Assigned task → When the line with "Image resolution: width=867" appears below, start repeating lines exactly, and keep going through the line with "Click help icon next to 分析結果表示単位"; add nothing outside that span.

Input records →
■ ■ ■ ■ ■ ■ ■

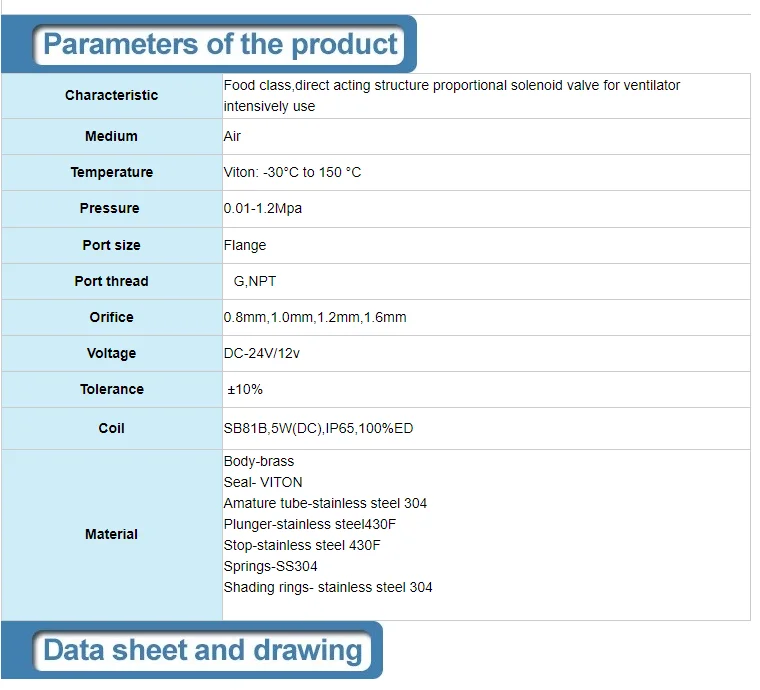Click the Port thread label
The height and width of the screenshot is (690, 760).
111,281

■ ■ ■ ■ ■ ■ ■

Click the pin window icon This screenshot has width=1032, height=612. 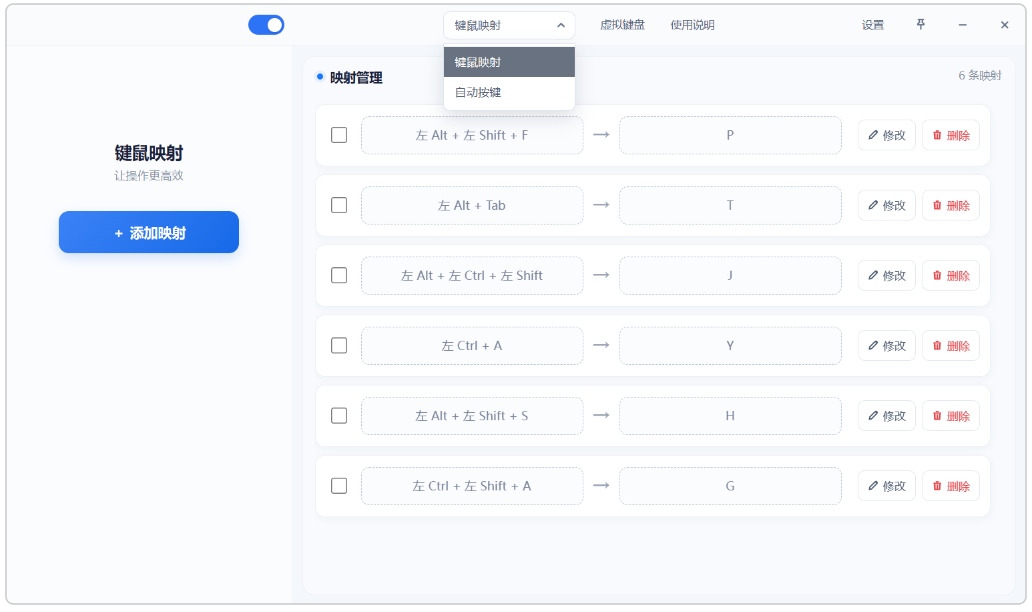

■ ■ ■ ■ ■ ■ ■

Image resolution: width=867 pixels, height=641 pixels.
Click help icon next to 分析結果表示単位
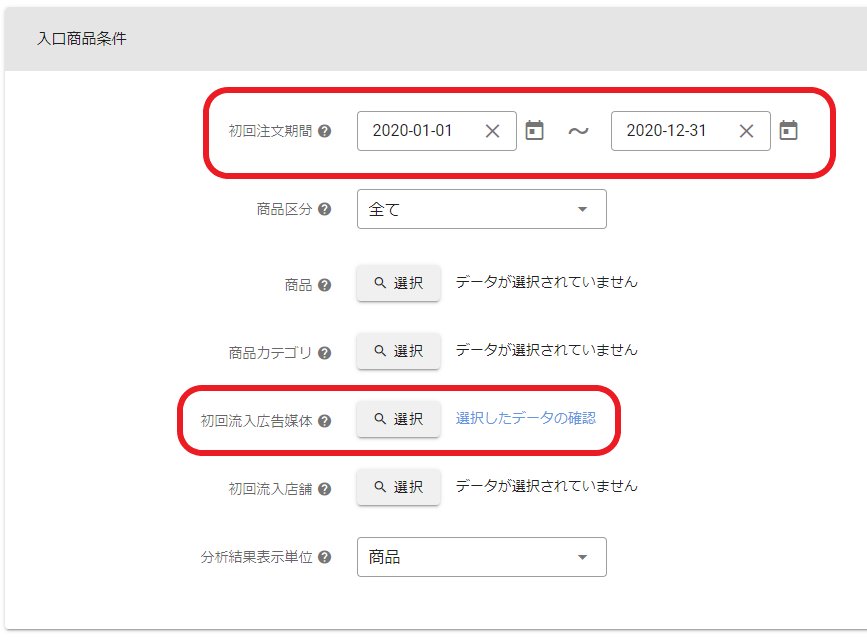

■ ■ ■ ■ ■ ■ ■

Response →
Image resolution: width=867 pixels, height=641 pixels.
Click help icon next to 分析結果表示単位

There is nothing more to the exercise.